Dossier
Un nouveau regard sur les invasives (5/7)
Elles viennent d'ailleurs et dérangent notre conception de la biodiversité. Les plantes dites invasives prospèrent là où elles ne sont pas invitées et sont rebelles aux tentatives d'éradication. Une vitalité que l'on accuse de nuire aux plantes autochtones, à l'agriculture et même à la santé pour certaines. Et si, au lieu de les traiter en ennemies, on écoutait ce qu'elles ont à nous dire sur notre monde ?
La jussie, la résistante des marais
La jussie (Ludwigia grandiflora et Ludwigia peploides), plante amphibie de la famille des Onagracées, nous vient d’Amérique du Sud. Elle a été introduite en France, sans doute accidentellement, voici plus d’un siècle. Elle commence à faire parler d’elle au début des années 1990 : « Le marais d’Orx, dans les Landes, avait été drainé par les cultivateurs industriels pour en faire des champs de maïs. Puis ils ont arrêté et le marais s’est alors retrouvé fortement eutrophisé (dégradation des écosystèmes aquatiques, ndlr) à cause des pesticides. La seule plante à avoir pu vivre dans cette eau pourrie est la jussie », raconte Gilles Clément, jardinier-écrivain.
Un complément alimentaire animal
En région Centre-Val de Loire, la jussie est l’une des plantes étudiées par le projet Locaflore, qui regroupe des universités, des associations et des industriels. Objectif : valoriser la flore locale, notamment la biomasse de cette plante aquatique envahissante. Des chercheurs de l’Inrae ont, eux, testé les propriétés antioxydantes d’extraits de jussie. Ceux-ci ont été administrés en complément alimentaire à une vingtaine de jeunes poulets fermiers. Constat : moins de stress, et un engraissement mieux régulé.
De fait, les jussies sont bio-indicatrices de pollution, mais pour le moment, elles sont surtout montrées du doigt car elles gênent la circulation fluviale et les pêcheurs. Malgré différents plans de lutte depuis trente ans, il s’avère très difficile de les endiguer car elles se reproduisent à grande vitesse, surtout lorsqu’on les coupe ! L’écologue Jacques Tassin souligne la capacité de la jussie à « fixer les phosphates », elle peut donc contribuer à dépolluer les eaux. Pour Gilles Clément, si on veut limiter leur présence et retrouver une biodiversité dans les marais, « il faut surtout changer le mode de production agricole et arrêter les polluants ». Quant au potentiel thérapeutique des jussies de nos contrées, il a été très peu étudié.

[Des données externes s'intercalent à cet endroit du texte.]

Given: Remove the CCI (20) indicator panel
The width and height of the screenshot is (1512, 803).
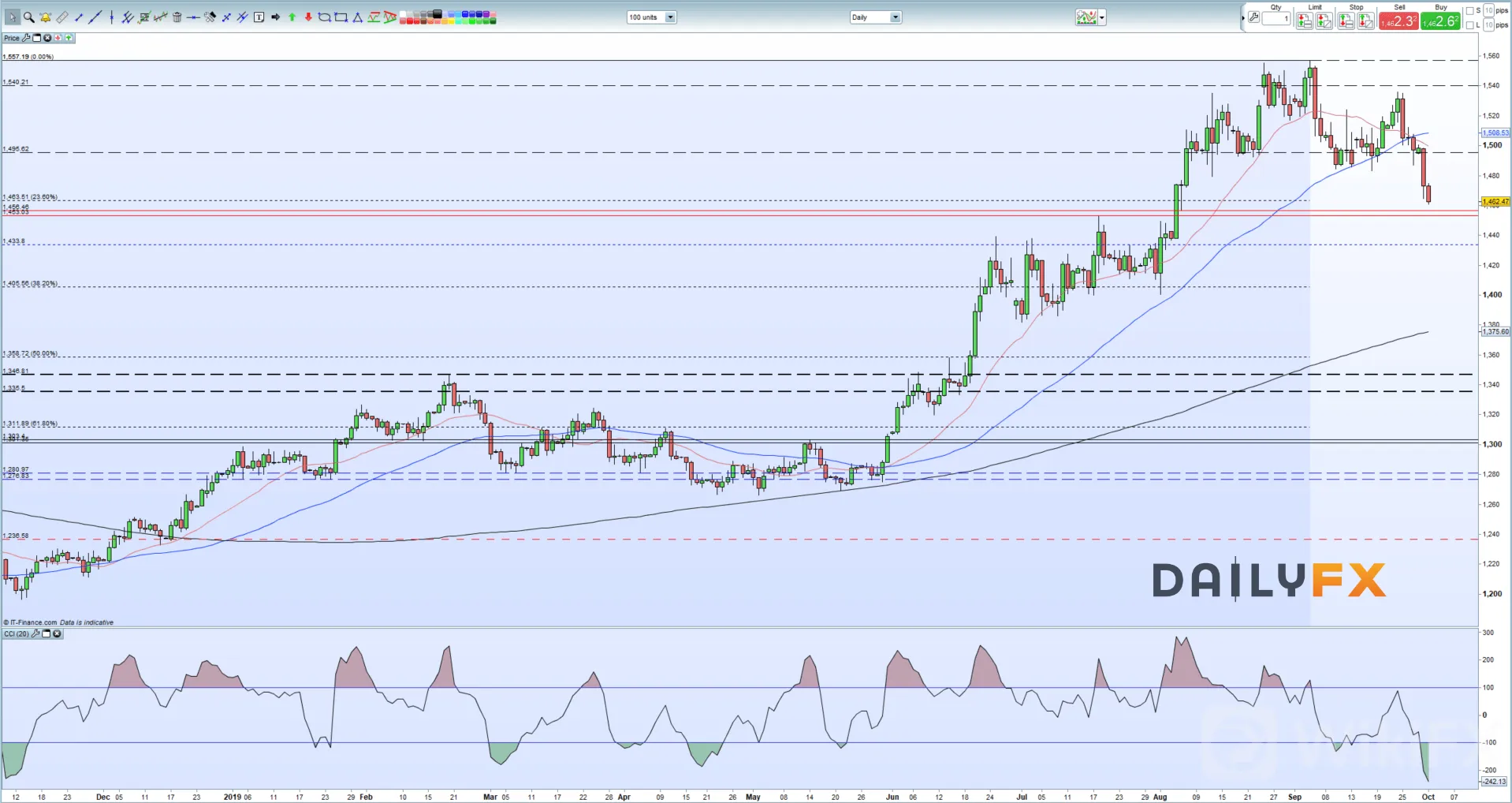Looking at the screenshot, I should coord(57,633).
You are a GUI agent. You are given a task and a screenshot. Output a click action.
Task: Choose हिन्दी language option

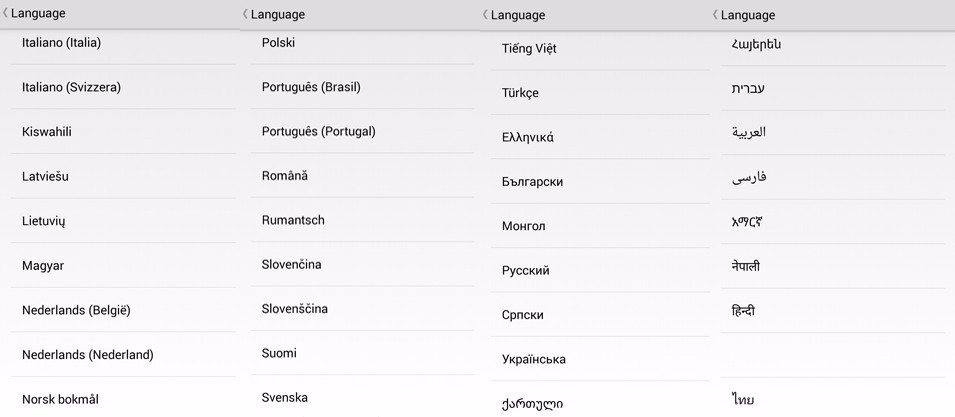(833, 311)
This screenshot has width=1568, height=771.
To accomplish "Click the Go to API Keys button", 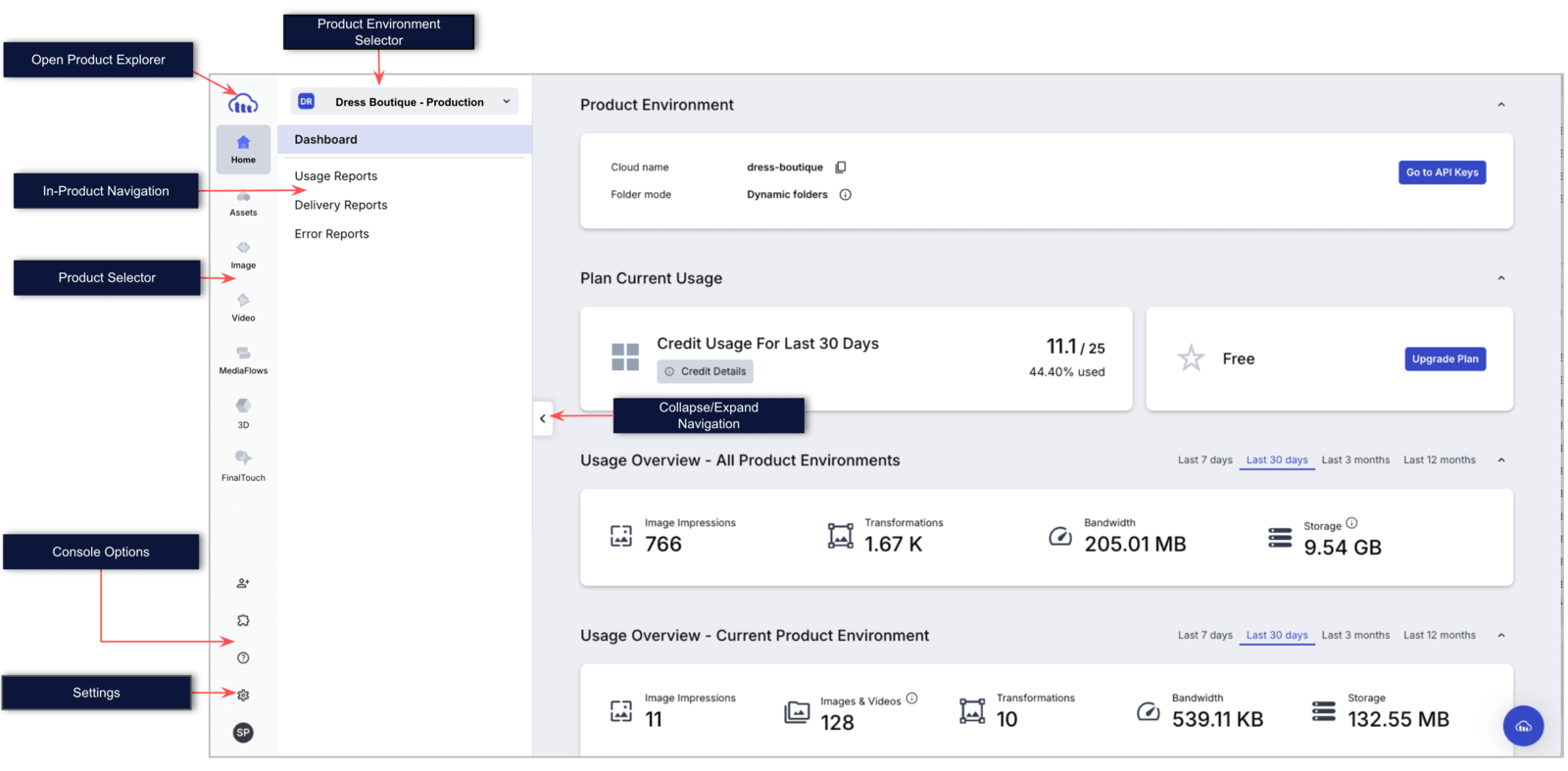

Des chercheurs de l’Institut méditerranéen de biodiversité et d’écologie marine leur attribuent toutefois des vertus antibactériennes sur des staphylocoques.
Le robinier, un « bon migrant »
Originaire de la chaîne des Appalaches, aux états-Unis, le robinier faux acacia (Robinia pseudoacacia) est répandu dans l’Est américain. Si on le connaît ici sous ce nom, c’est grâce à Jean Robin, l’arboriste du roi, qui planta le premier spécimen en France en 1601, toujours en vie au square Viviani dans le centre de Paris ! Le robinier est très opportuniste, il se reproduit facilement grâce à ses nombreux drageons, surtout si on le coupe. Mais s’il a tout pour être considéré comme un invasif, on le voit plutôt comme un « bon migrant », selon l’expression de Thierry Thévenin. Car l’industrie forestière plébiscite son bois très dur et quasi imputrescible exploité depuis quinze ans tant pour fabriquer des tuteurs de vigne que pour la construction navale ou les menuiseries extérieures. Un arbre également vu comme « rentable », car il pousse vite : il arrive à maturité de coupe en vingt à quarante ans. Ses fleurs d’acacia, bien connues des gourmands, sont délicieuses en beignets ! Quant à ses usages médicinaux, ils sont méconnus en France mais très exploités notamment en Roumanie, où les tisanes de ses fleurs sont un remède contre la toux, l’état grippal, les céphalées et autres maux.